* SOURCE TEXT
· · · · · · ·
Nautiloids—a lineage of ancient, externally-shelled cephalopods that diverged from their octopus and squid relatives over 400 million years ago—once dominated our oceans. Today, this living fossil is restricted to a handful of species in the Southern Indo-Pacific, making it one of the few marine invertebrates listed under CITES appendix II of species in need of protection from over-exploitation..
Although no one had previously investigated sex determination systems in cephalopods, recent research suggested a ZZ/Z0 system, where males are homozygous (having two identical sex chromosomes) and females are hemizygous (having only one sex chromosome). This system was believed to have originated approximately 480 million years ago in the last common ancestor of all cephalopods, thus making it one of the oldest conserved sex determination systems known in animals.
However, a new study published in Current Biology, challenges this in modern cephalopods. Instead, researchers discovered the first evidence of an XX/XY system in chambered nautiluses. This genetic mechanism is more similar to that found in humans, mammals and many other animals, where males are the heterogametic sex (XY).
The international team of researchers led by Professor David Combosch of the Marine Laboratory at the University of Guam, with co-author Professor Gonzalo Giribet in the Department of Organismic and Evolutionary Biology and Director of the Museum of Comparative Zoology at Harvard, analyzed three distinct genomic datasets. These included 28 low-coverage whole genomes and 63 restriction-site associated DNA sequencing (RAD-seq) datasets sourced from six species and nine populations of nautiloids.
· · · · · · ·
* DATA SECTION
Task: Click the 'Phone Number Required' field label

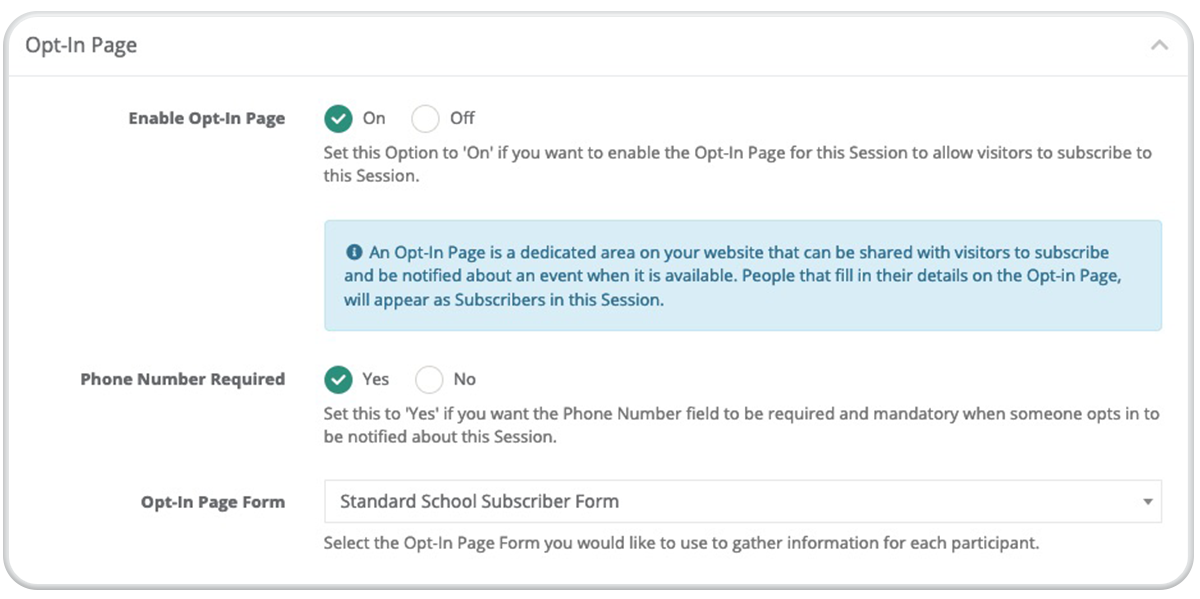Action: click(x=183, y=379)
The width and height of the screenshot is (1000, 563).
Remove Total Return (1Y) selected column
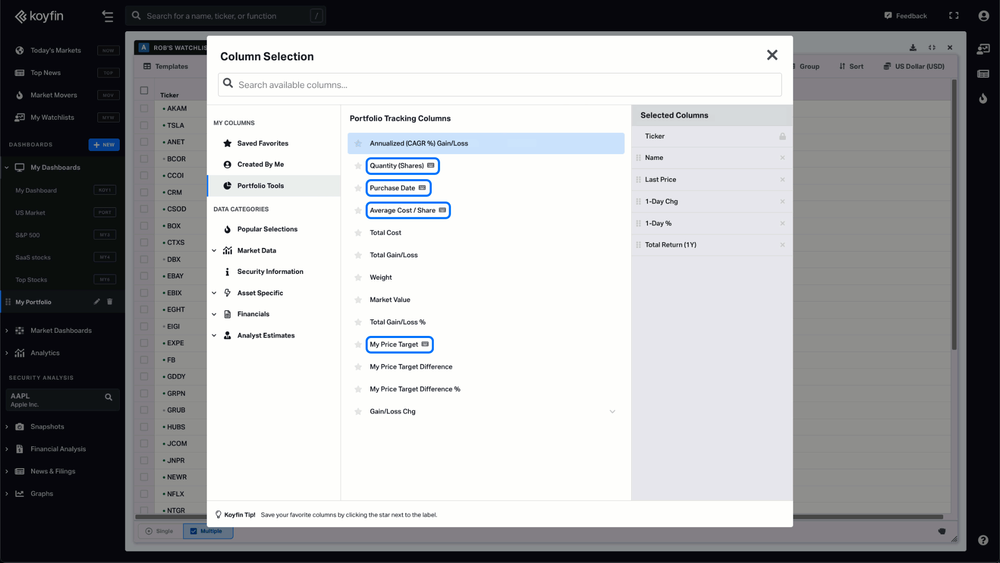coord(782,245)
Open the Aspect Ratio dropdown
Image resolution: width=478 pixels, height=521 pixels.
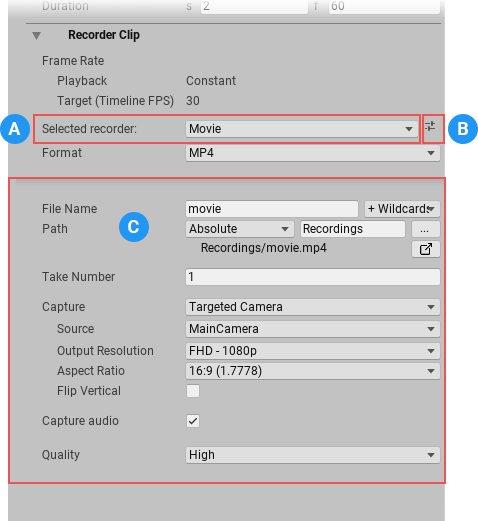click(313, 371)
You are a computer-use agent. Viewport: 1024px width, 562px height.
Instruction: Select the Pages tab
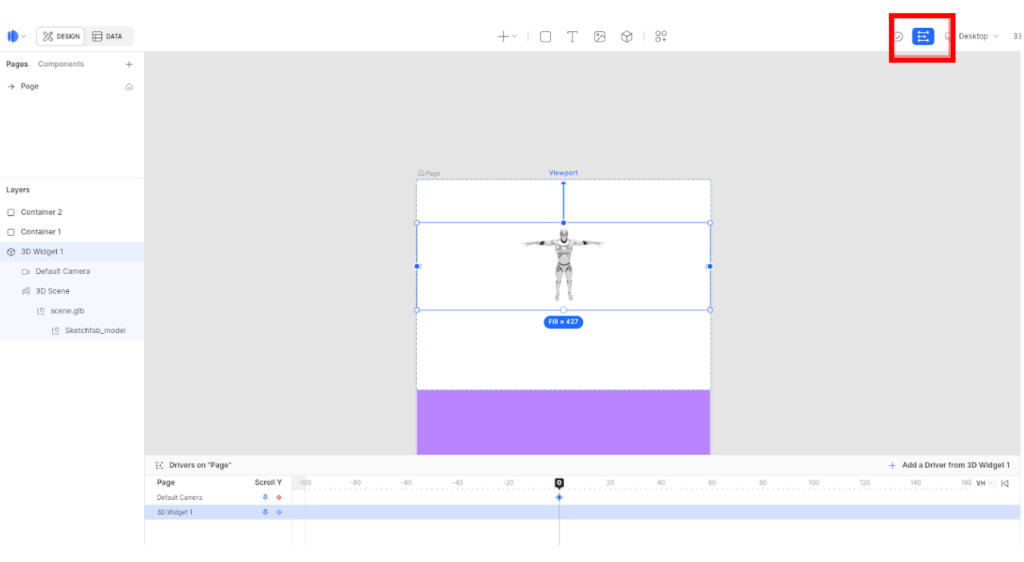click(17, 64)
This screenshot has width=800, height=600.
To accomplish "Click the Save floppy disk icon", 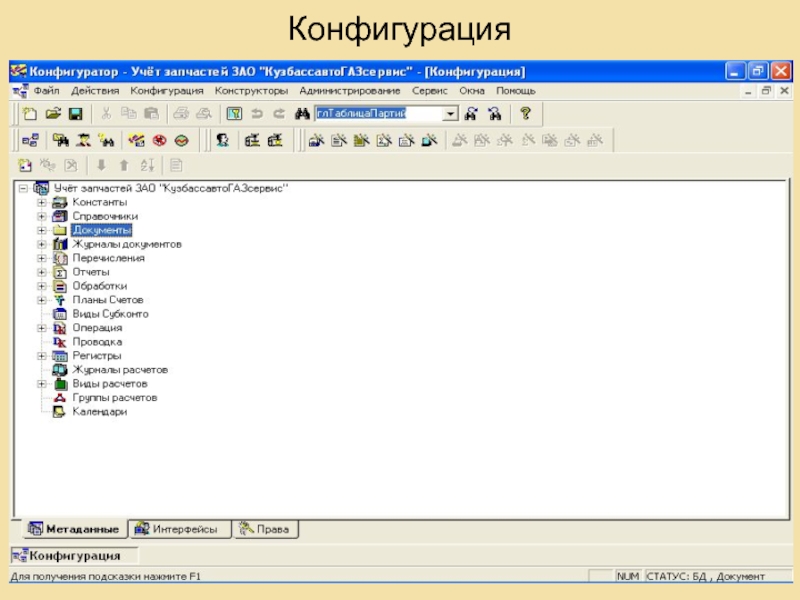I will [x=75, y=114].
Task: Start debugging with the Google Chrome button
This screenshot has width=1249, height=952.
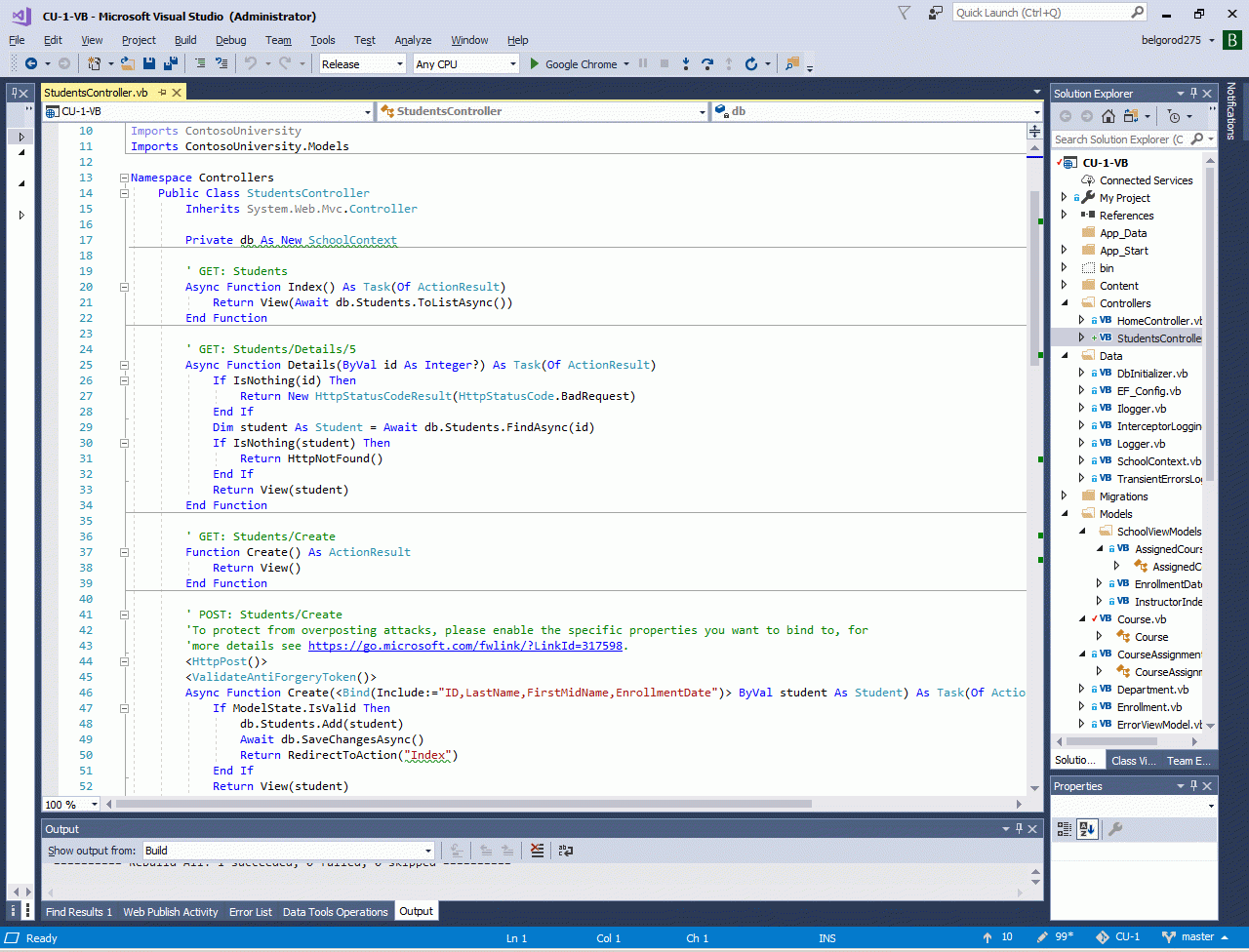Action: 574,64
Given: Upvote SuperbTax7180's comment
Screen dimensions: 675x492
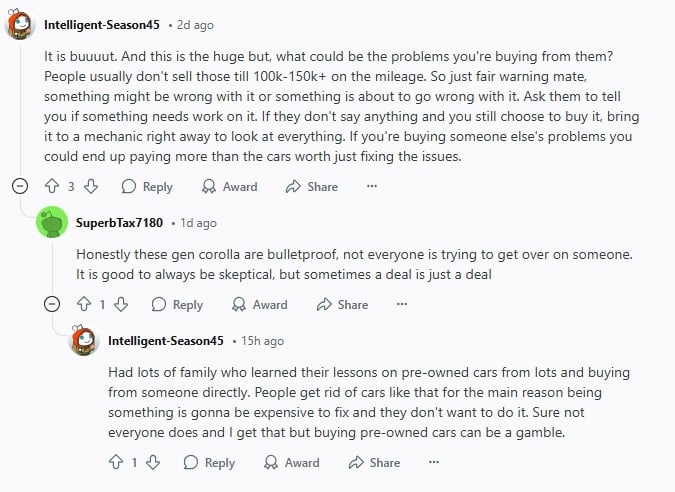Looking at the screenshot, I should 84,304.
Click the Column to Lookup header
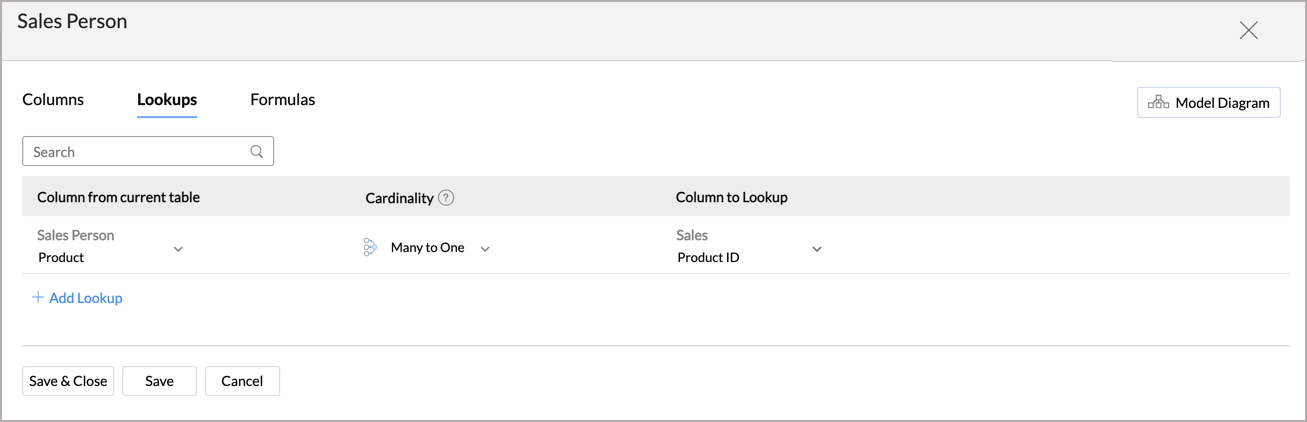This screenshot has width=1307, height=422. click(x=731, y=198)
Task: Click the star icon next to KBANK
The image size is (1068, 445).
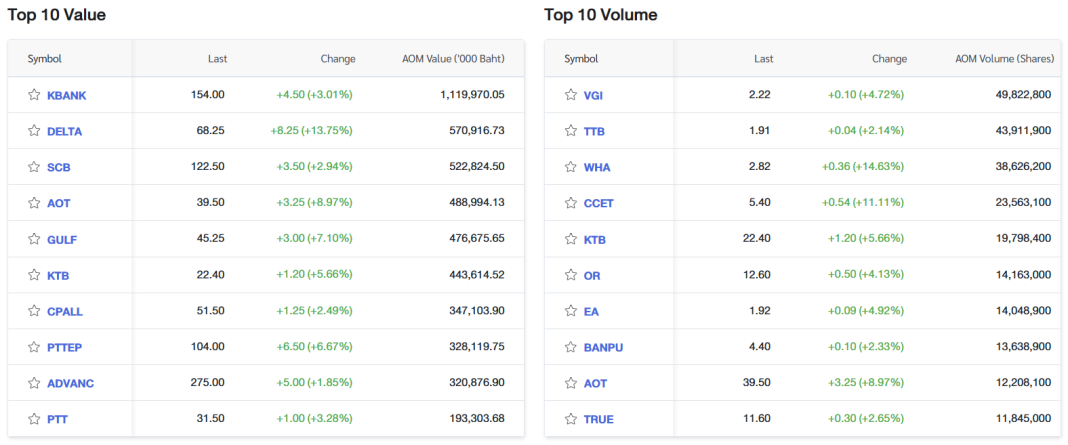Action: [x=34, y=95]
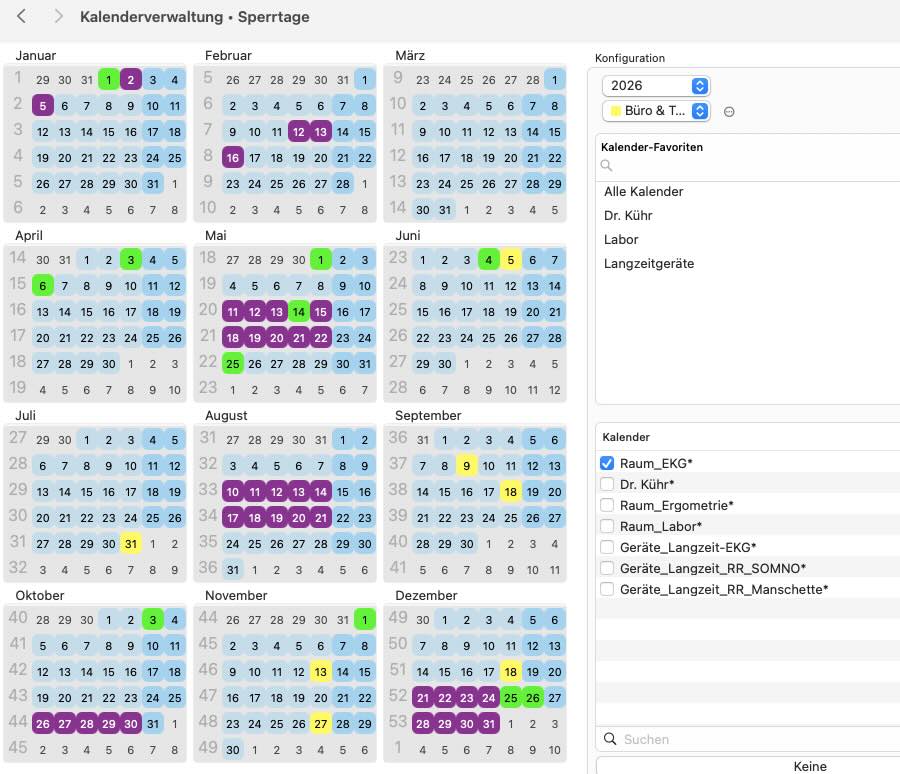
Task: Click green holiday 1 in Mai
Action: [x=320, y=260]
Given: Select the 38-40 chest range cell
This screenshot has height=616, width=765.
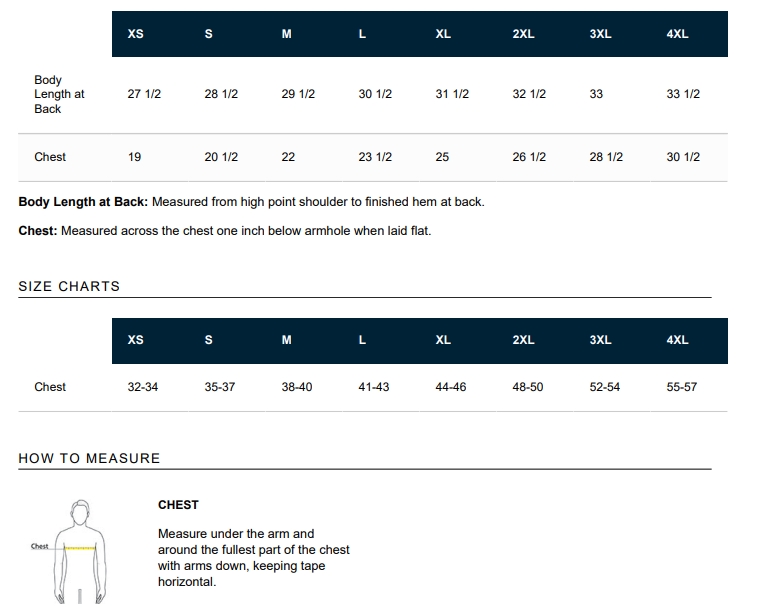Looking at the screenshot, I should click(x=297, y=387).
· · · · · · ·
* SET OF TASKS
1 > Answer these questions from the nautilus article:
(a) How long ago did nautiloids diverge from their octopus and squid relatives?
(b) In which journal was the new study published?
(c) How many RAD-seq datasets did the researchers analyze?
2 > List every quantity the nautilus article gives as a number, in digits or words, and state what each one counts or measures.
3 > Carry on writing the nautilus article from the point where it ends.

* ANSWERS BY ITEM NUMBER
1 >
(a) Over 400 million years ago.
(b) Current Biology.
(c) 63.

2 >
- Over 400 million years: the time since nautiloids diverged from their octopus and squid relatives.
- Approximately 480 million years ago: when the ZZ/Z0 system was believed to have originated.
- Three: distinct genomic datasets analyzed.
- 28: low-coverage whole genomes.
- 63: RAD-seq datasets.
- Six: species of nautiloids.
- Nine: populations of nautiloids.

3 >
Using Bayesian analyses, sex-specific differences in genome coverage, and patterns of heterozygosity, they identified one DNA segment as an X chromosome and pinpointed five additional DNA segments as likely Y-linked regions. These five Y-scaffolds contain 36 genes, most of which were either male-specific or significantly enriched in males.
"This is the first time anyone has identified X- or Y-linked sequences in a cephalopod," Giribet noted. "Our findings suggest that sex chromosomes in mollusks are far more dynamic and lineage-specific than previously assumed."
To investigate the biological relevance of these genes, the researchers performed functional annotation and BLAST protein searches using a stringent e-value threshold. Many genes showed homology to human genes with known expression in reproductive tissues or links to sex-related traits, as documented in genome-wide association studies. Further Gene Ontology enrichment analysis supported the idea that these genes are involved in sex-specific functions. The team also identified chromosome #4 as the X chromosome rather than Z chromosome as previously assumed.
Despite the breakthrough, the study faced key limitations. The lack of a chromosome-level genome for male nautiluses limited the researchers' ability to fully characterize the structure and evolution of the sex chromosomes. Still, this work lays the foundation for further genomic exploration across other cephalopod lineages and has broader implication for cephalopod biology and conservation. Several nautilus species are currently listed as vulnerable due to overharvesting and habitat loss. A better understanding of their genetics, including sex determination mechanisms, could directly inform future conservation and management efforts.
By revealing that nautiluses possess an XX/XY sex determination system, this research not only revises assumptions about cephalopod genetics, but also contributes a critical piece to the broader puzzle of sex chromosome evolution in animals.
"Our results rewrite our understanding of cephalopod sex determination and help clarify the evolutionary history of these fascinating animals," Combosch said. "It reminds us that, in the natural world, even the most fundamental biological systems can evolve quickly and in unexpected ways."